Italienische Tradition in europäischen Geschmack verwandeln
Interview mit Luigi Bravi, Präsident und Eigentümer
Fladenbrote, weiche Sandwichbrote und vorgebackene Focaccias – einst traditionelle Grundnahrungsmittel der italienischen Küche, sind heute Teil eines boomenden europäischen Bäckereisektors, der durch Qualität, Bequemlichkeit und Innovation angetrieben wird. Ein Unternehmen, das diese Transformation von Anfang an mitgestaltet und gefördert hat, ist Orva S.p.A. Das 1979 in der Region Emilia-Romagna in Italien gegründete Familienunternehmen hat sich von einem regionalen Distributor zu einem der dynamischsten privaten Labelproduzenten von Backwaren in Europa entwickelt. Mit einem breiten Produktportfolio, modernster Produktion und einem klaren Bekenntnis zur Nachhaltigkeit positioniert sich Orva nun an der Spitze des europäischen Lebensmittelmarktes.
European Business: Herr Bravi, könnten Sie uns einen Überblick darüber geben, wie sich das Unternehmen seit seiner Gründung entwickelt hat?
Luigi Bravi: Orva wurde 1979 als Lebensmittelverteilungszentrum gegründet. Anfangs konzentrierten wir uns auf das Marketing von Produkten verschiedener italienischer Hersteller. In den 1990er Jahren leitete ich eine Verschiebung hin zur industriellen Produktion ein. Wir begannen mit der traditionellen Piadina Romagnola und erweiterten allmählich unser Angebot auf andere Arten von Flachbroten und weichen Backwaren. Im Jahr 2002 erwarb ich 100% der Unternehmensanteile, was es mir ermöglichte, meine eigene strategische Vision ohne Kompromisse umzusetzen. Seitdem hat sich Orva kontinuierlich gewandelt – stets geleitet von dem Ziel, dem Markt immer einen Schritt voraus zu sein.
European Business: Wie würden Sie die Struktur und die Einrichtungen des Unternehmens heute beschreiben?

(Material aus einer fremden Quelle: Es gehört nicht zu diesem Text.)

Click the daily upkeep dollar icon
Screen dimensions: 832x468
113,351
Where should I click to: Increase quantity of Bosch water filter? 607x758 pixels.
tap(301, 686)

Luigi Bravi: Unser Hauptsitz befindet sich in Bagnacavallo, in der Nähe von Ravenna. Darüber hinaus betreiben wir drei Produktionsstätten in der Region Emilia-Romagna – zwei in Bagnacavallo und eine in Misano. Diese sind modernste Anlagen, ausgestattet mit modernen Backlinien und vollintegrierten Logistiksystemen. Derzeit beschäftigen wir über 400 Personen, von denen 70% Frauen sind, mit einem relativ jungen Durchschnittsalter.
European Business: Wie ist Ihr aktueller Marktabdruck?
Luigi Bravi: Obwohl der italienische Markt weiterhin wichtig ist, schreitet die Internationalisierung schnell voran. Unser Exportanteil stieg von 7% im Jahr 2023 auf 25% im Jahr 2024, und wir erwarten, dass er bis Ende dieses Jahres 40% erreichen wird.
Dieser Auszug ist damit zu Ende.